# File Handling in Python

A file is a collection of data or information stored on a computer or storage device (like a hard disk, SSD, or USB drive) that is identified by a name and a file extension (like .txt, .jpg, .pdf).

File handling in Python refers to the process of working with files, which are used to store data on a computer's storage system.

Files can be used to store a wide range of information, such as:
- Text
- Numbers
- Images
- And more

In Python, you can perform various operations on files, such as:
- Creating files
- Reading content
- Writing data
- Updating existing content


**Example 1: See all the files in your directory**

In [40]:
!dir
# The os module in Python provides functions to interact with the operating system, such as file and directory manipulation, 
# environment variables, and process management.


 Volume in drive D is New Volume
 Volume Serial Number is A09E-98C2

 Directory of D:\decode ai\github\Decode-AI\Section 01 - Decode Python for ML A2Z\1.13 File Handling in Python

20-07-2025  08:02    <DIR>          .
19-07-2025  23:15    <DIR>          ..
19-07-2025  12:41    <DIR>          .ipynb_checkpoints
20-07-2025  08:02            16,727 1.13_File_handling_in_Python.ipynb
               1 File(s)         16,727 bytes
               3 Dir(s)  10,434,174,976 bytes free


In [50]:
# import os module

In [42]:
def show_files():
    # Set the folder path
    folder = "D:\\decode ai\\github\\Decode-AI\\"

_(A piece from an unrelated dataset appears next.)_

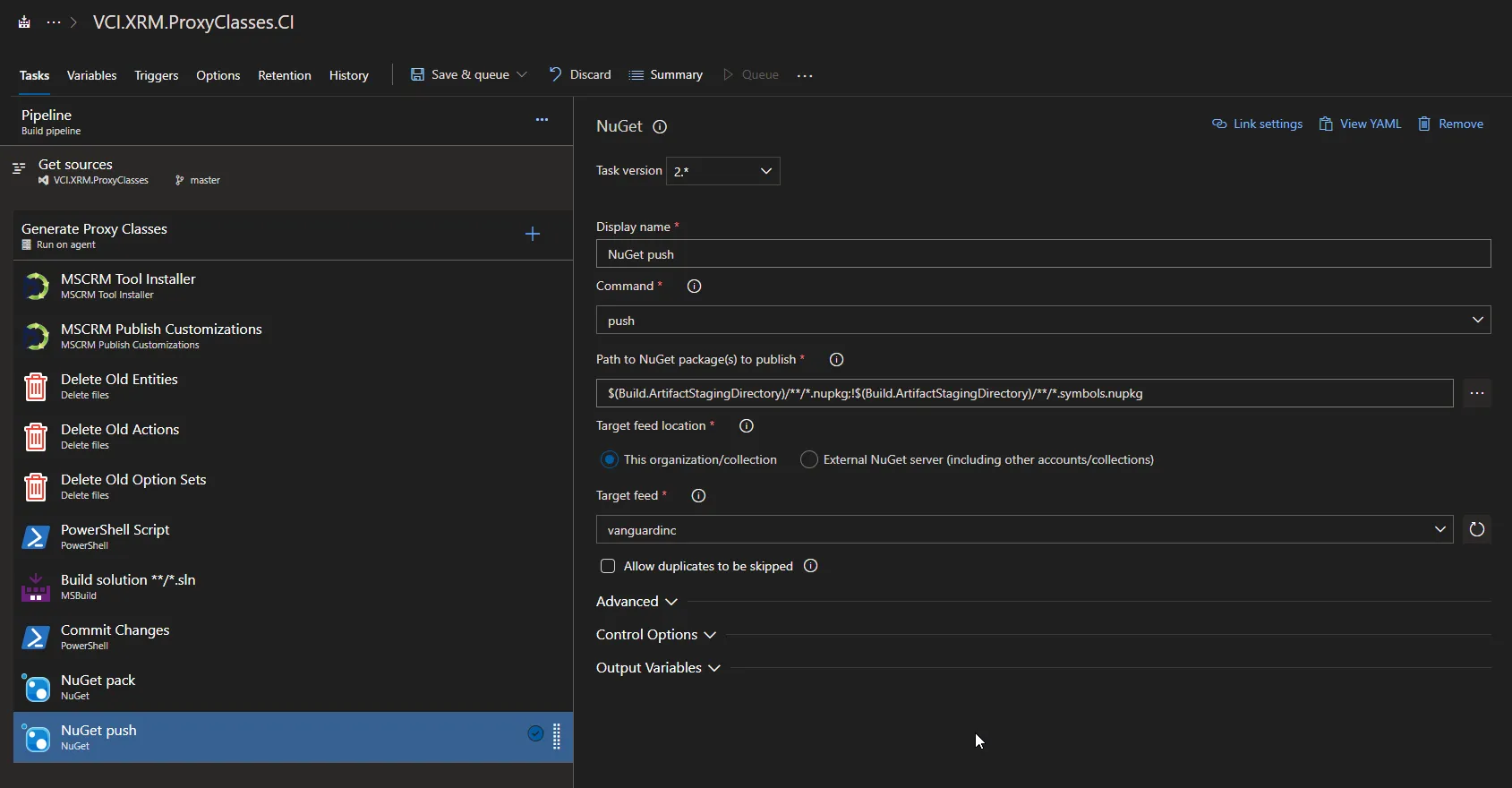Image resolution: width=1512 pixels, height=788 pixels.
Task: Open the Triggers tab
Action: pos(156,75)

    # Get list of all files and folders in the folder
    items = os.listdir(folder)

    # If the folder is not empty, print each item
    if items:
        for item in items:
            print(item)


**Example 2: Read the file and output to console**

Syntax: `with open(file_path, 'r') as file`

In [None]:
# with statement
# Automatically closes both files after the block is executed — no need to call close().

In [52]:
def read_numbers_from_file():
    # Set the path of the file to read
    file_path = "D:\\decode ai\\github\\Decode-AI\\input.txt"

    try:
        # Open the file in read mode
        with open(file_path, 'r') as file:
            # Read each line, convert to integer, and print
            for line in file:
                number = int(line.strip())
                print(number)

    except FileNotFoundError:
        print("File not found:", file_path)

**Modes Summary**

| Mode   | Action                      | File Must Exist | Creates New File | Truncates Existing File |
| ------ | --------------------------- | --------------- | ---------------- | ----------------------- |
| `"r"`  | Read                        | ✅               | ❌                | ❌                       |
| `"w"`  | Write                       | ❌               | ✅                | ✅                       |
| `"a"`  | Append                      | ❌               | ✅                | ❌                       |
| `"r+"` | Read and Write              | ✅               | ❌                | ❌                       |
| `"w+"` | Write and Read              | ❌               | ✅                | ✅                       |
| `"x"`  | Create (fail if exists)     | ❌               | ✅                | ❌                       |
| `"b"`  | Binary (combine with above) | ❌               | ❌                | ❌                       |

---

**Example 3: Read the file and output to another file**

Q. you have a file with some list of values. you need to read the file and copy all values to another file.

In [34]:
def copy_and_show_file():
    # File paths
    input_file = "D:\\decode ai\\github\\Decode-AI\\input.txt"
    output_file = "D:\\decode ai\\github\\Decode-AI\\output.txt"

    try:
        # Copy content from input.txt to output.txt
        with open(input_file, 'r') as in_file, open(output_file, 'w') as out_file:
            for line in in_file:
                out_file.write(line)

        # Read and print content from output.txt
        with open(output_file, 'r') as out_file:
            for line in out_file:
                print(line.strip())

    except IOError as error:
        print("Error while reading or writing file:", error)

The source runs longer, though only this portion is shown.